## Problem statement
Given the records that follow, return each one verbatim.

Stored data
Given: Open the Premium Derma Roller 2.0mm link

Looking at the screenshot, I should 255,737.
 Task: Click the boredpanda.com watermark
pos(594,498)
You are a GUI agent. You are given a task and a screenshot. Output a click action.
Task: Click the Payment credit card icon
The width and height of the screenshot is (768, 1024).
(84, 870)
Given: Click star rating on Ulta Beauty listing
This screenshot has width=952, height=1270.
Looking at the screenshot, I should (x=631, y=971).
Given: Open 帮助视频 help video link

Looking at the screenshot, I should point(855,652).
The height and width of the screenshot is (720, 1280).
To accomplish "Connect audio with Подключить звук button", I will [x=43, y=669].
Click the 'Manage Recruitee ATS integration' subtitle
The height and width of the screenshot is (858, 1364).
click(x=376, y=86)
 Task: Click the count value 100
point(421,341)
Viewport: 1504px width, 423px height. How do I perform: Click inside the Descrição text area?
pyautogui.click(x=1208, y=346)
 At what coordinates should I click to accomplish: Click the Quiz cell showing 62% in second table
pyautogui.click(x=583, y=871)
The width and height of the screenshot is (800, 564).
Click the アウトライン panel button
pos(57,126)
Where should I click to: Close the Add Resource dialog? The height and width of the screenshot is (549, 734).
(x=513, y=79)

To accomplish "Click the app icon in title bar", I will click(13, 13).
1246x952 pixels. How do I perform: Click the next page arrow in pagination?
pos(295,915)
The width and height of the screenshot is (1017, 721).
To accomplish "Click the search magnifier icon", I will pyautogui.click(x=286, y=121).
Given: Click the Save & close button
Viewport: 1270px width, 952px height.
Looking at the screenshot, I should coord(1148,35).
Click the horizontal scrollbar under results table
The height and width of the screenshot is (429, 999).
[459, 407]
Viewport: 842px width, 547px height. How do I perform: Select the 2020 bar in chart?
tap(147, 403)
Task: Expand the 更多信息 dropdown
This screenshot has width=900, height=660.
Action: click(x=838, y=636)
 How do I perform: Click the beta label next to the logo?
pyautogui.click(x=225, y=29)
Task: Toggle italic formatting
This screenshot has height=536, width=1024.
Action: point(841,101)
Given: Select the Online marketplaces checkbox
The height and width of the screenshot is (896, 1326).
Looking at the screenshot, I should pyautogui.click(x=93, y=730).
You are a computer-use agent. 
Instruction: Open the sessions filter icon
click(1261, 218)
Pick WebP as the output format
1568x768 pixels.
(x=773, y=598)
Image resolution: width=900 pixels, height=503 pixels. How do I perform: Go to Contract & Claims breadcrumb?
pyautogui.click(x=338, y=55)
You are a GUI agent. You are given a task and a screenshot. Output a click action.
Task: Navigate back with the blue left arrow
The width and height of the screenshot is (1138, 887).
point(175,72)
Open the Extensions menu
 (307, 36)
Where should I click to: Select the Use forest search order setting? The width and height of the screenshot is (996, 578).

## Response area
Given: Open the Premium Derma Roller 2.0mm link

Looking at the screenshot, I should 255,737.
 Task: Click the boredpanda.com watermark
pos(594,498)
You are a GUI agent. You are given a task and a screenshot. Output a click action.
Task: Click the Payment credit card icon
The width and height of the screenshot is (768, 1024).
(84, 870)
Given: Click star rating on Ulta Beauty listing
This screenshot has width=952, height=1270.
Looking at the screenshot, I should (x=631, y=971).
Given: Open 帮助视频 help video link

Looking at the screenshot, I should point(855,652).
The height and width of the screenshot is (720, 1280).
To accomplish "Connect audio with Подключить звук button", I will [x=43, y=669].
Click the 'Manage Recruitee ATS integration' subtitle
The height and width of the screenshot is (858, 1364).
click(x=376, y=86)
 Task: Click the count value 100
point(421,341)
Viewport: 1504px width, 423px height. How do I perform: Click inside the Descrição text area?
pyautogui.click(x=1208, y=346)
 At what coordinates should I click to accomplish: Click the Quiz cell showing 62% in second table
pyautogui.click(x=583, y=871)
The width and height of the screenshot is (800, 564).
Click the アウトライン panel button
pos(57,126)
Where should I click to: Close the Add Resource dialog? The height and width of the screenshot is (549, 734).
(x=513, y=79)

To accomplish "Click the app icon in title bar", I will click(13, 13).
1246x952 pixels. How do I perform: Click the next page arrow in pagination?
pos(295,915)
The width and height of the screenshot is (1017, 721).
To accomplish "Click the search magnifier icon", I will pyautogui.click(x=286, y=121).
Given: Click the Save & close button
Viewport: 1270px width, 952px height.
Looking at the screenshot, I should coord(1148,35).
Click the horizontal scrollbar under results table
The height and width of the screenshot is (429, 999).
[459, 407]
Viewport: 842px width, 547px height. How do I perform: Select the 2020 bar in chart?
tap(147, 403)
Task: Expand the 更多信息 dropdown
This screenshot has width=900, height=660.
Action: click(x=838, y=636)
 How do I perform: Click the beta label next to the logo?
pyautogui.click(x=225, y=29)
Task: Toggle italic formatting
This screenshot has height=536, width=1024.
Action: point(841,101)
Given: Select the Online marketplaces checkbox
The height and width of the screenshot is (896, 1326).
Looking at the screenshot, I should pyautogui.click(x=93, y=730).
You are a computer-use agent. 
Instruction: Open the sessions filter icon
click(1261, 218)
Pick WebP as the output format
1568x768 pixels.
(x=773, y=598)
Image resolution: width=900 pixels, height=503 pixels. How do I perform: Go to Contract & Claims breadcrumb?
pyautogui.click(x=338, y=55)
You are a GUI agent. You are given a task and a screenshot. Output a click action.
Task: Navigate back with the blue left arrow
The width and height of the screenshot is (1138, 887).
point(175,72)
Open the Extensions menu
 (307, 36)
Where should I click to: Select the Use forest search order setting? The width and height of the screenshot is (996, 578).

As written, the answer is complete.